Gli esseri umani bramano profondamente qualcosa che non potranno mai avere: la certezza che la vita sia utile e significativa. L'enorme divario tra quella brama e l'effettiva sterilità della vita è una condizione assurda che deve essere affrontata apertamente.
La tragica figura del re greco Sisifo simboleggia perfettamente l'assurda condizione umana: a causa di una mancanza di rispetto verso gli dei, Sisifo fu condannato a spingere una roccia su e giù da una montagna per l'eternità.
Ci sono diverse storie sul motivo per cui Sisifo incorse nell'ira degli dei. La più famosa racconta che il re avesse messo in catene Ade, signore dell’oltretomba. Zeus allora inviò Ares per liberare Ade da Sisifo, il quale, nel momento in cui stava per morire, volle mettere alla prova l'amore di sua moglie ordinandole di gettare il suo corpo insepolto in mezzo alla pubblica piazza. La moglie lo fece davvero, e Sisifo, irritato, ricevette il permesso di tornare sulla terra per castigarla. Sisifo dimostra una genuina brama di vita che sembra essere particolarmente forte quando si tratta della sua ammirazione per il mondo naturale. Al suo ritorno dagli inferi, infatti, Sisifo si innamorò di nuovo della bellezza naturale della Terra, e si rifiutò di andarsene. Così, fu mandato Mercurio a recuperarlo, e quando Sisifo tornò negli inferi trovò ad aspettarlo la sua roccia e l'eterno, futile lavoro che rappresenta.
Nel destino di Sisifo, Camus vede la lotta dell'uomo che brama il significato in un mondo privo di significato. Sisifo è l'ultimo eroe assurdo, perché è pienamente consapevole della futilità delle sue azioni.
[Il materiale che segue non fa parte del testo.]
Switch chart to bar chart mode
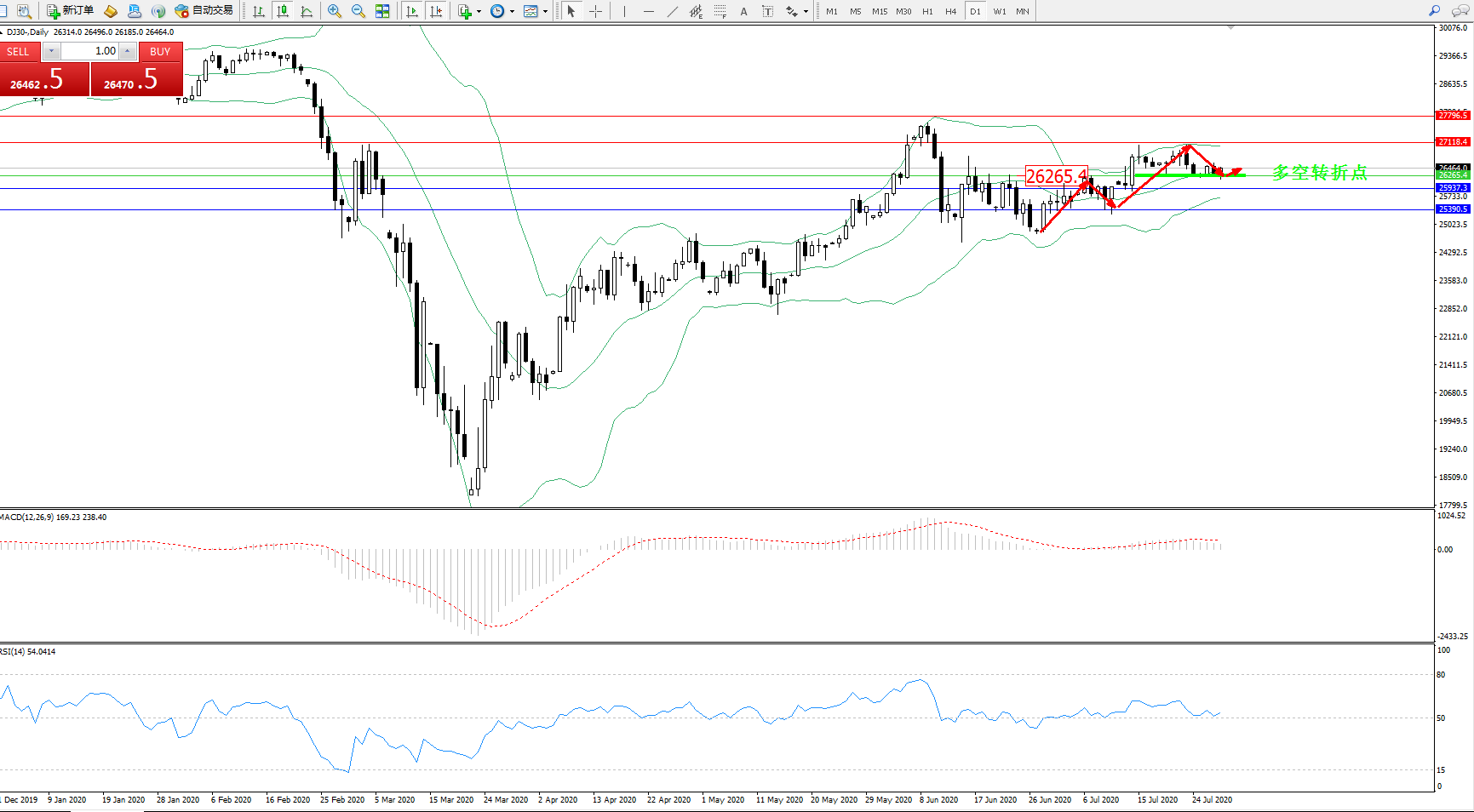1474x812 pixels. [x=259, y=11]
Il destino di Sisifo è intrinsecamente assurdo, è un'eternità di fatica che non equivale mai a nulla.
Inoltre, la materialità del mondo naturale accresce l'inutilità del compito di Sisifo: la roccia e la montagna durano per sempre, mentre la vita dell'uomo è breve e temporanea. Camus paragona il destino di Sisifo a quello di un operaio che ripete gli stessi compiti ogni giorno al lavoro. Tuttavia, l’operaio è condannato dal fatto che continua a sperare, nonostante la banale ripetizione della sua quotidianità.
Camus vede Sisifo come padrone del suo destino nello stesso modo in cui lo fa l'uomo assurdo: entrambi sono padroni dei loro giorni, anche se questi giorni non hanno alcun significato.
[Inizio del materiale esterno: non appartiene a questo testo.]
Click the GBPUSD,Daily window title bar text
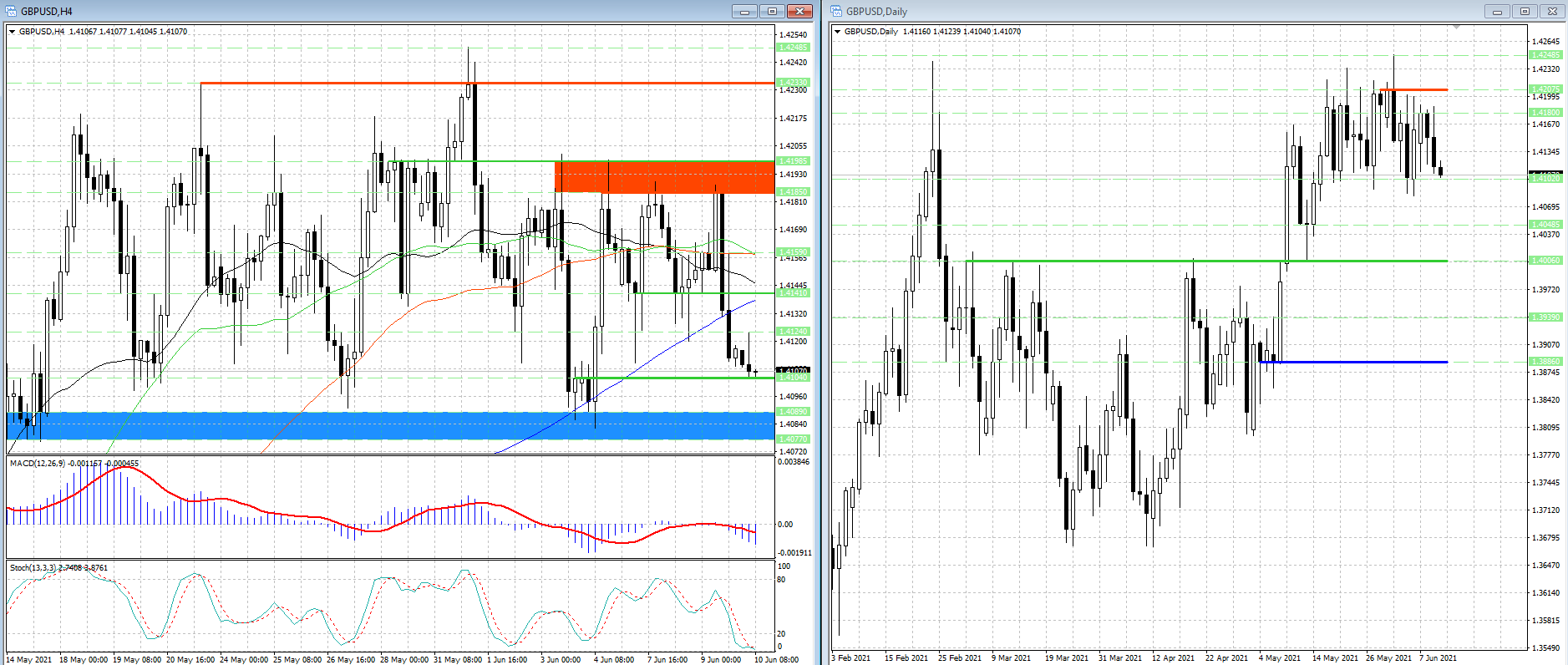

Camus suggerisce che ci sia una sorta di intimità tra Sisifo e la sua pietra e che aumentare la sua conoscenza di ogni atomo della pietra costituisca per Sisifo una sorta di accettazione del suo destino. Camus infonde a Sisifo le qualità che ritiene necessarie per vivere una vita assurda e conclude che è necessario immaginare Sisifo felice.